A winding drive midway up a mountainside takes you to Artvin, the capital of the province. At the foot of the escarpment, a ruined 16th-century castle crowns a rocky outcrop. Artvin is a charming city with beautiful old Turkish houses, typical of the region. The area’s mild climate makes summer visits delightfully refreshing and every June, crowds of tourists, as well as brightly-clad locals, throng to the Kafkasör festival, where the spectacle of fighting bulls highlights the celebration. The adventurous might like to attempt white-water rafting on the wild, romantic Çoruh river.
During the Middle Ages the Artvin area came under Georgian sovereignty, which makes it the best place for touring remains of the Georgian past. Its wonderfully scenic roads lead to the ruined churches and settlements that stand as a legacy of this period. The best-preserved of these are at Barhal and Ishan, in the majestic Kaçkar Mountains. Barhal also offers some of the best country horseback riding. Several other churches in Bagbasi and Çamliyamaç are just off the road to Erzurum, passing by the Tortum Waterfalls and the pristine Tortum Lake. Other Georgian churches and settlements near Yusufeli are Dörtkilise, Köprügören, and Tekkale. Yusufeli itself boasts wonderful possibilities for nature lovers and hiking at 4000 meters. East of Artvin is the former Georgian capital Ardanuç, with its famous castle, which overlooks the longest canyon in the region.

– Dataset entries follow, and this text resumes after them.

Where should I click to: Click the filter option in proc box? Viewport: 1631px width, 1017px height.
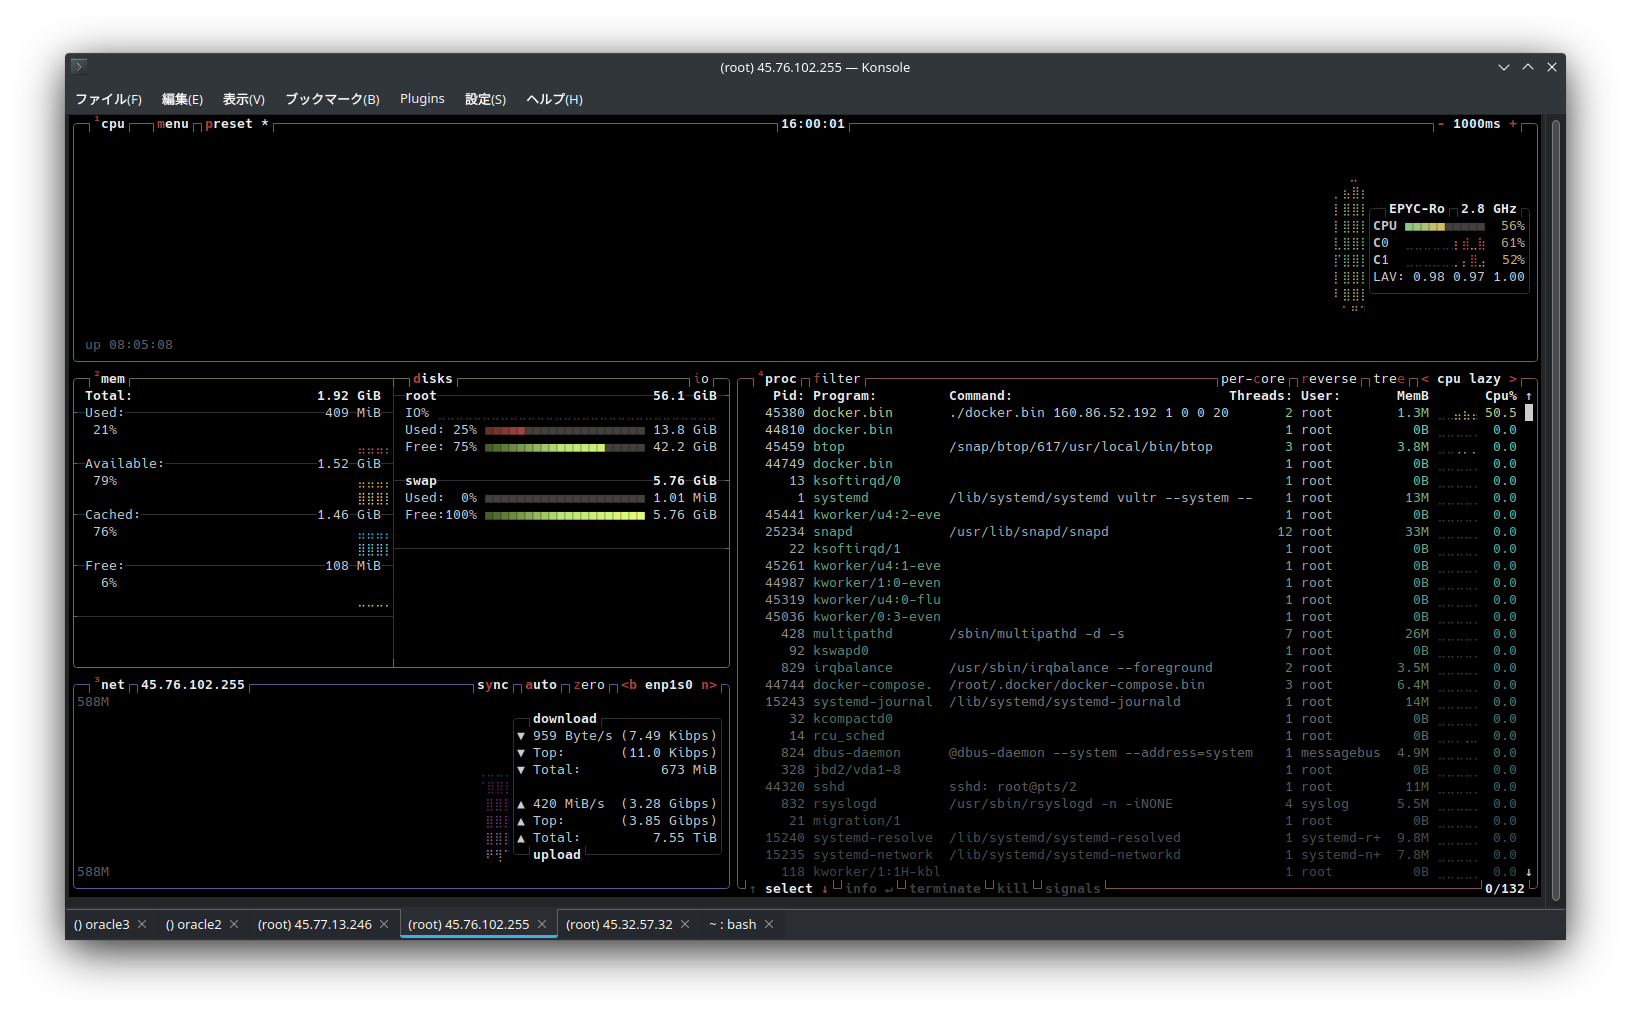click(x=836, y=379)
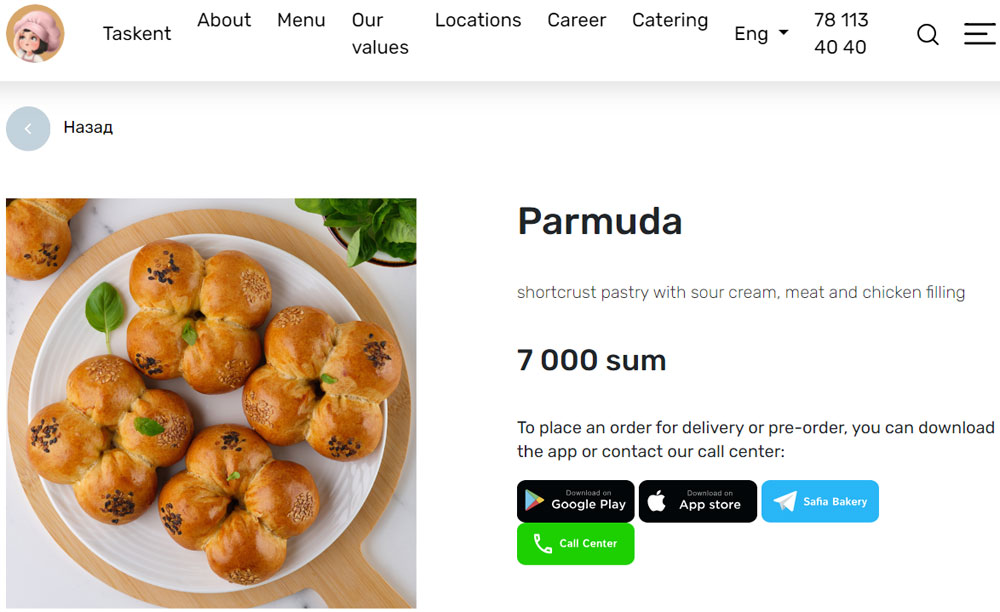Image resolution: width=1000 pixels, height=612 pixels.
Task: Open the search magnifier icon
Action: point(927,34)
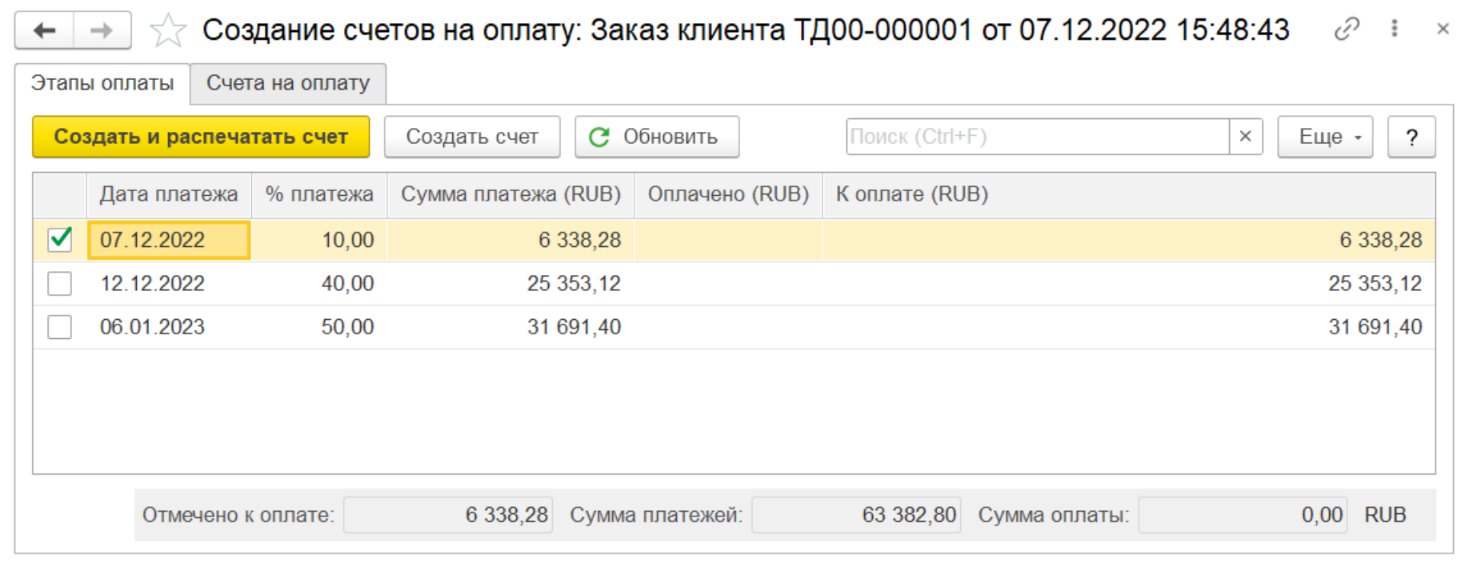The width and height of the screenshot is (1473, 566).
Task: Expand the Еще dropdown menu
Action: pos(1325,138)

55 km east of Artvin is Savsat, an alpine village surrounded by meadows of wild flowers and butterflies, rushing streams and quaint chalets. The local womens’ organisation has established a training center for weaving in an attempt to keep the indigenous carpet and kilim traditions alive. Karagöl – Sahara National Park, 17 km from Savsat on the way to Ardahan, has one of the most beautiful Karagöl alpine lakes as well as the widely-known Sahara plateau. The lake is 45 km northeast of Savsat via Veliköy Village, another typical authentic village. The area around the lake is covered with a variety of pine trees and also has picnic facilities. Wildlife, including bears, is plentiful. The Sahara plateau itself is also covered with beautiful mineral and fresh springs. On the plateau is Kocabey Kislagi Village where you can see traditional wooden houses with their friendly residents. Another important plateau and popular summer residence in the region is Bilbilan whose people are also exceptionally welcoming and helpful. Generally, in all the national parks you can see wonderful examples of birds and butterflies.